Records from a collection:
=== Section Start ===
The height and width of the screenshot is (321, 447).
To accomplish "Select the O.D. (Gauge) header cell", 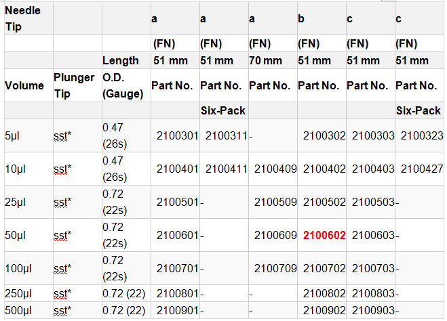I will click(123, 86).
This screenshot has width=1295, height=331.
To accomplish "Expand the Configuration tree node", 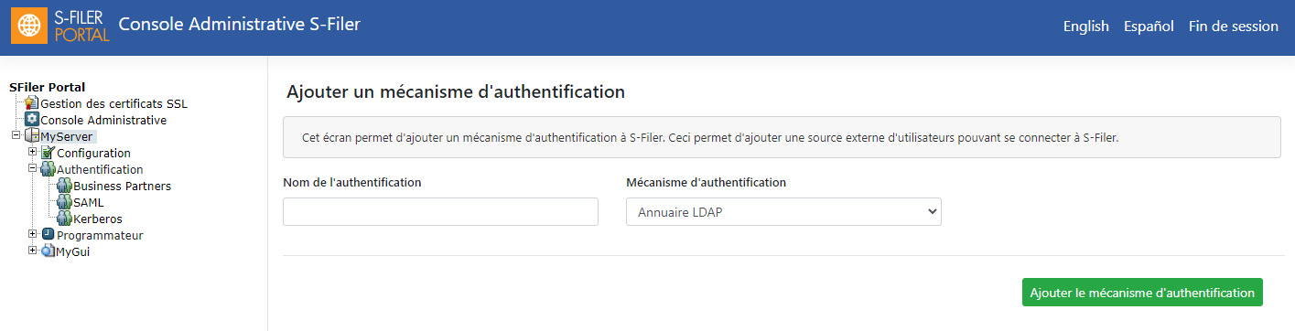I will [x=32, y=152].
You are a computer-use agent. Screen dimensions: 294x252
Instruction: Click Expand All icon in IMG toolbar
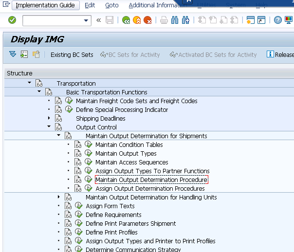13,54
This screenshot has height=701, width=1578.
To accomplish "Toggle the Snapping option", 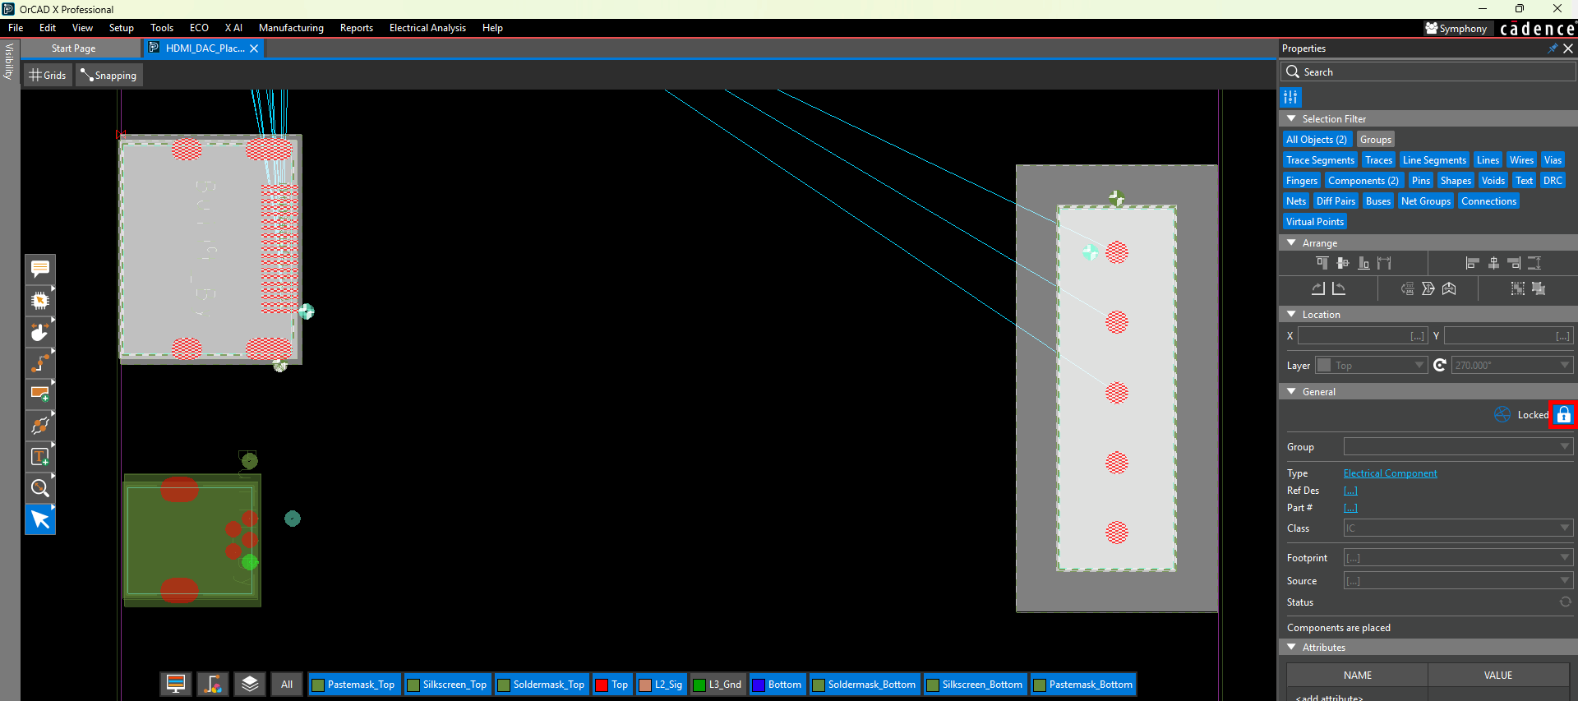I will tap(108, 76).
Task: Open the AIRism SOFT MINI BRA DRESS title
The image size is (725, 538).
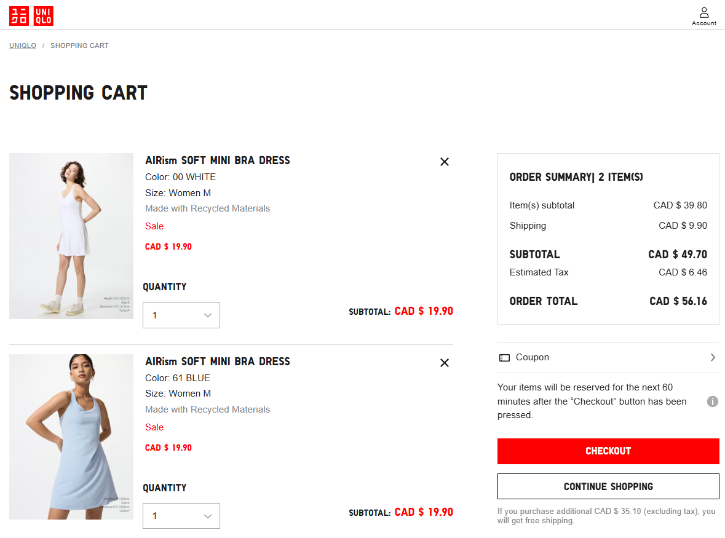Action: pyautogui.click(x=218, y=160)
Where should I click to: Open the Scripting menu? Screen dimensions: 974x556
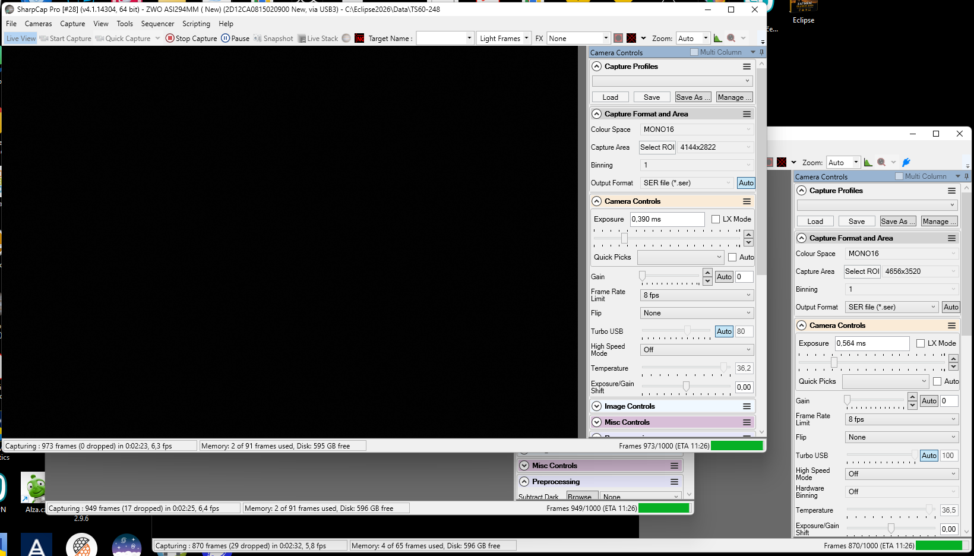(x=196, y=24)
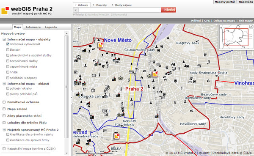The height and width of the screenshot is (156, 254).
Task: Uncheck the občanská vybavenost layer
Action: pos(8,44)
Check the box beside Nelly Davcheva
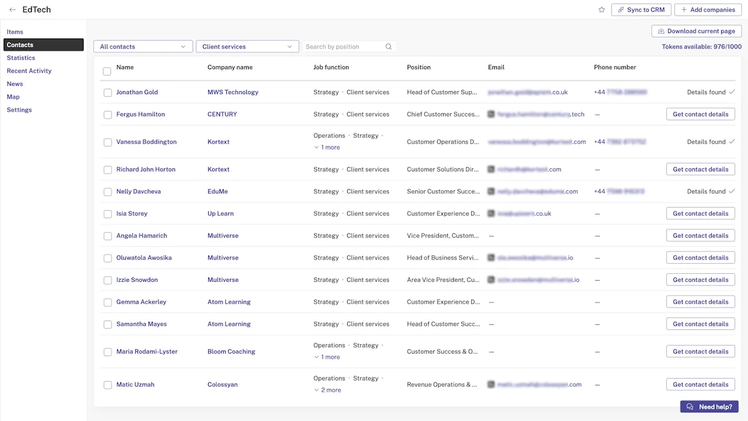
=== Section End ===
## Exercise requirements
Copy the final stretch of the entries exactly: the line containing "Task: Open the" and every line after it through the last. Include no pictures and nothing more.

## Written solution
Task: Open the AIRism SOFT MINI BRA DRESS title
The image size is (725, 538).
Action: pyautogui.click(x=218, y=160)
Where should I click to: Open the Scripting menu? Screen dimensions: 974x556
(x=196, y=24)
The height and width of the screenshot is (156, 254).
Task: Uncheck the občanská vybavenost layer
Action: pos(8,44)
Check the box beside Nelly Davcheva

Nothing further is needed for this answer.